◆ TRAVAIL DEMANDÉ ◆
(1) Citez sans rien changer le passage sur le Cantal compris entre « Professionnellement, nous alimentons » et « bout du monde. », ces deux segments inclus.
(2) Répondez brièvement à ces questions sur le passage sur le Cantal :
(a) Quelle tendance « très française » le passage attribue-t-il parfois au Cantal ?
(b) Où est parti le chef cuisinier étoilé cité en exemple ?
(c) Dans quelle ville est né Paul Doumer ?
(3) Résumez en une phrase le paragraphe du passage sur le Cantal qui commence par « Professionnellement, nous alimentons », en gardant ses idées principales.

◆ EXTRAIT CHOISI ◆
________________

Dans le Cantal, on a parfois une petite tendance – très française – à l’auto-flagellation, une sorte de complexe d’infériorité nous poussant à penser que l’herbe est toujours plus verte ailleurs.
Professionnellement, nous alimentons souvent le mythe selon lequel, pour réussir dans la vie, il faut partir d’ici. On met volontiers en avant des expatriés auvergnats qui ont connu des réussites exceptionnelles à l’extérieur de la région voire à l’autre bout du monde.
On a tous en tête les brasseurs parisiens bien sûr, tel journaliste sportif « vu à la télé », tel chef cuisinier étoilé parti à Singapour, tel designer automobile célèbre…
Et si on remonte plus loin encore, ce mythe a construit l’image de deux présidents de la république : Paul Doumer, héros de la IIIème République, seul président français assassiné au XXème siècle, né à Aurillac !

________________

◆ DONNÉES FOURNIES ◆
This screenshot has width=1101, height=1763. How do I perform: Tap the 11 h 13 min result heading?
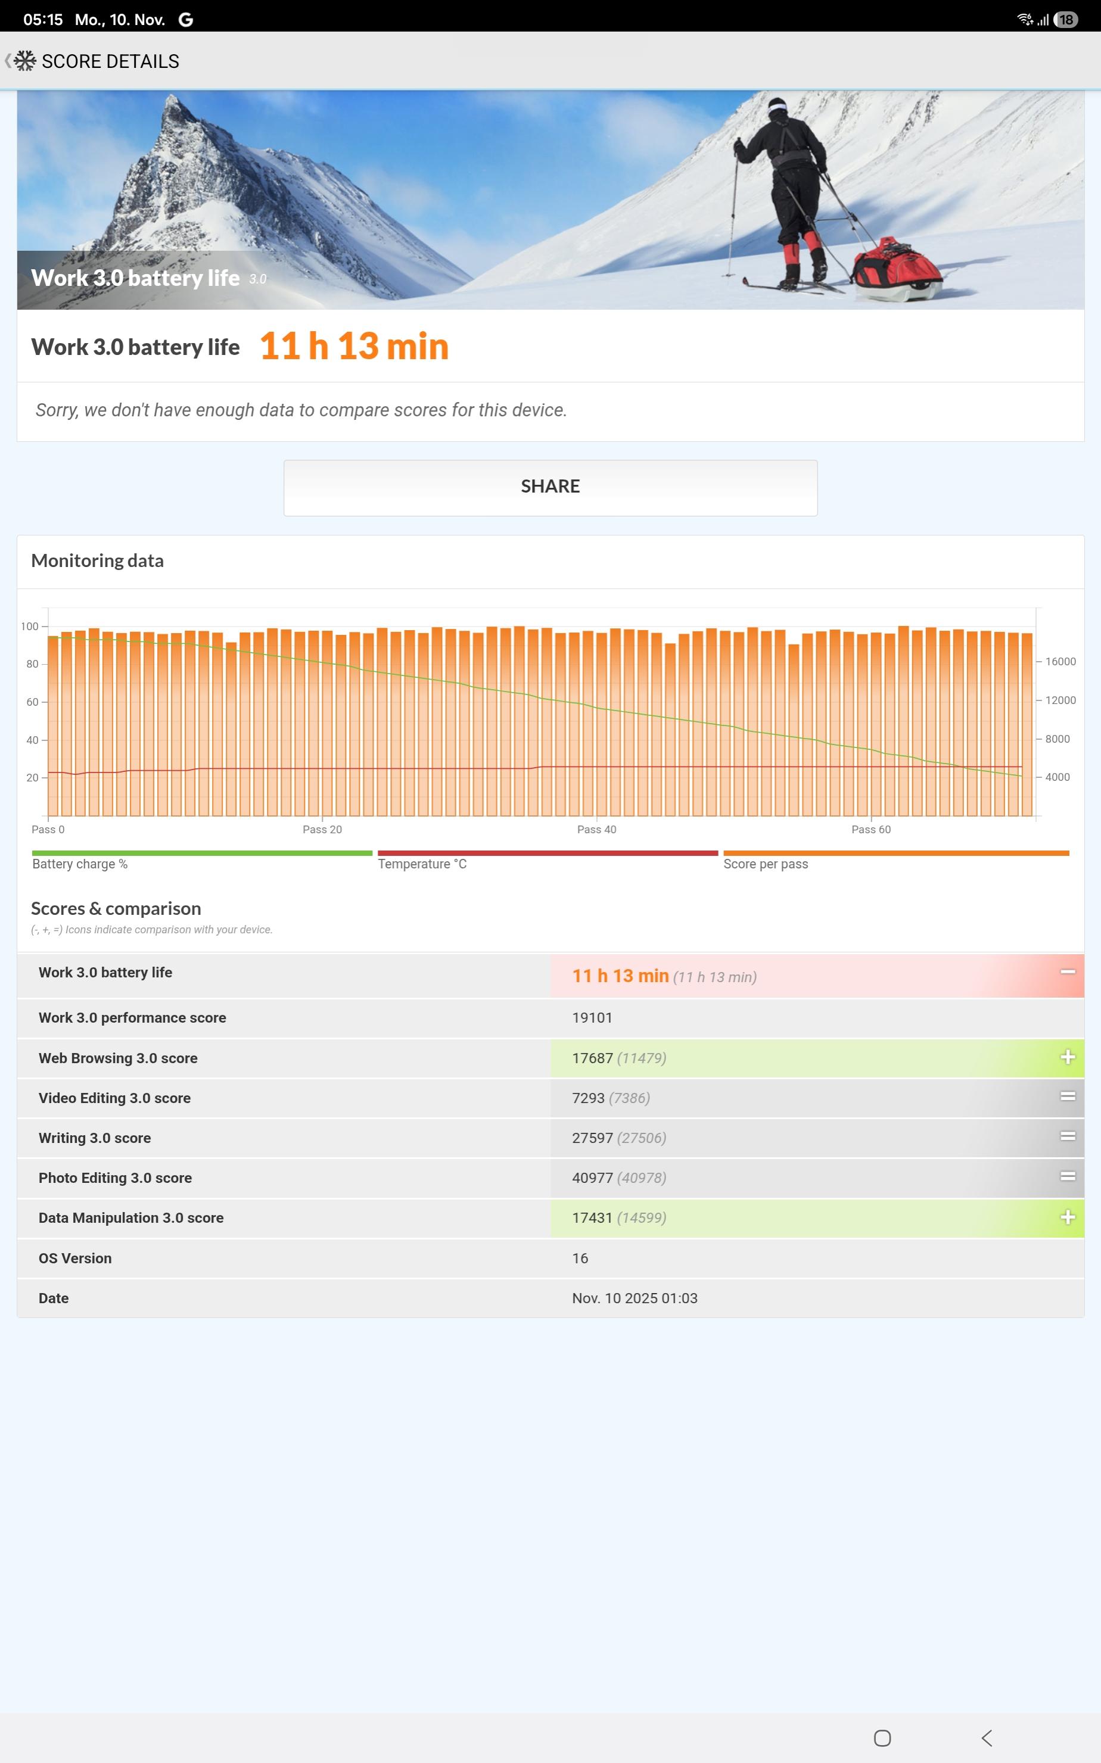354,346
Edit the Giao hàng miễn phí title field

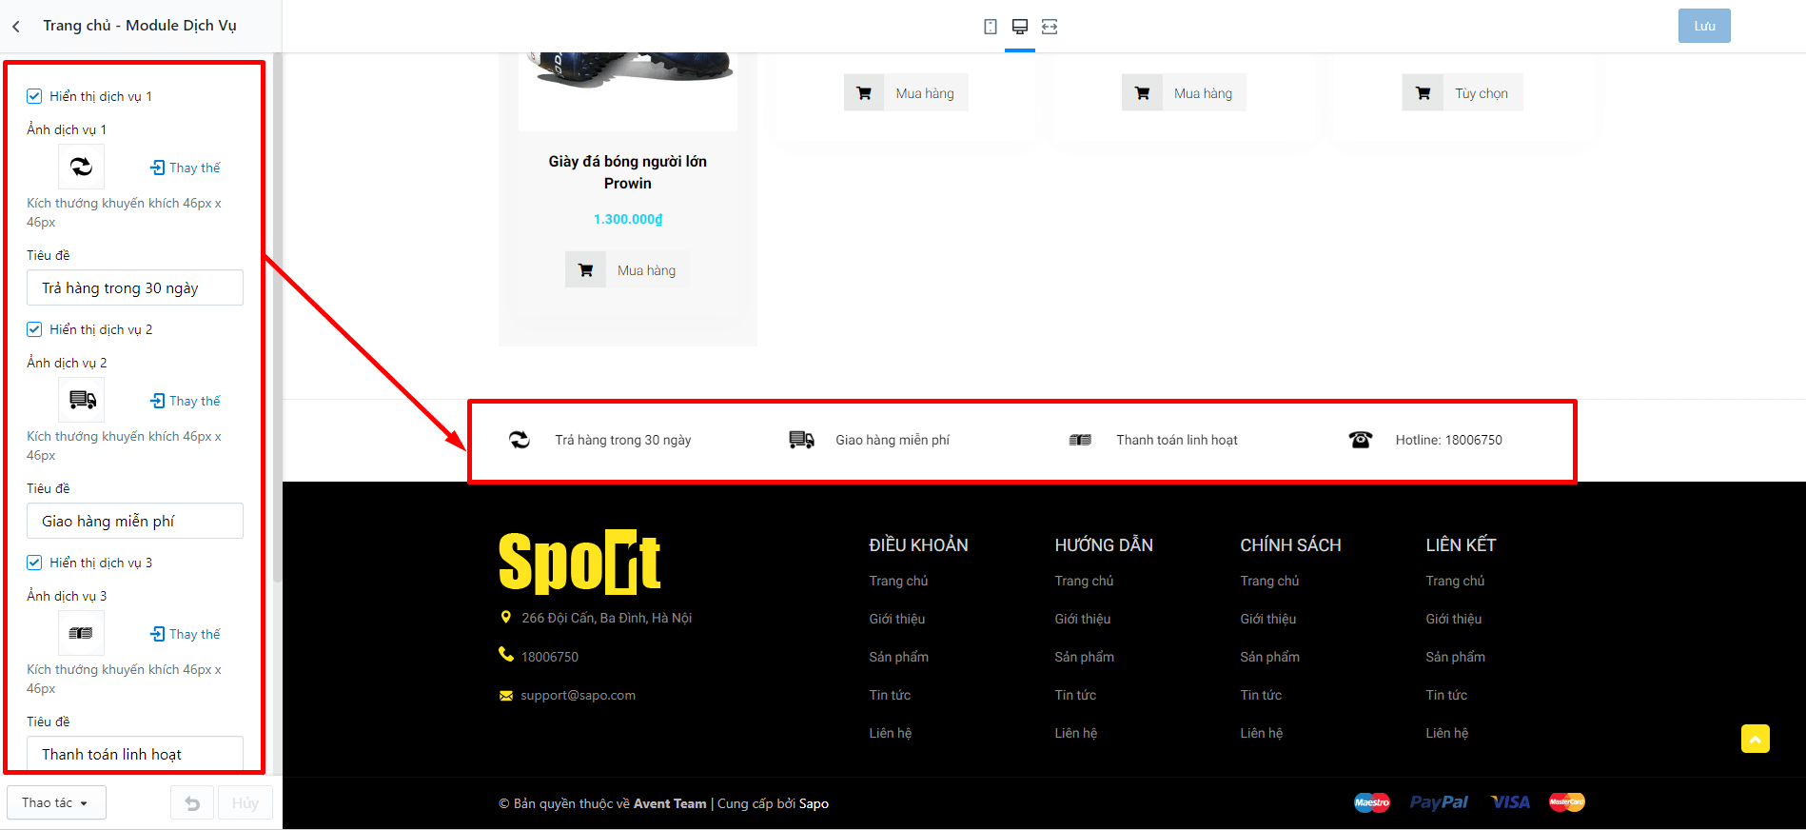(x=135, y=521)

________________

◆ RÉPONSES CI-DESSOUS ◆
(1)
Professionnellement, nous alimentons souvent le mythe selon lequel, pour réussir dans la vie, il faut partir d’ici. On met volontiers en avant des expatriés auvergnats qui ont connu des réussites exceptionnelles à l’extérieur de la région voire à l’autre bout du monde.

(2)
(a) Une tendance à l'auto-flagellation.
(b) À Singapour.
(c) À Aurillac.

(3) Sur le plan professionnel, on entretient souvent le mythe qu'il faut partir pour réussir, en mettant en avant des Auvergnats expatriés qui ont connu des réussites exceptionnelles hors de la région, voire à l'autre bout du monde.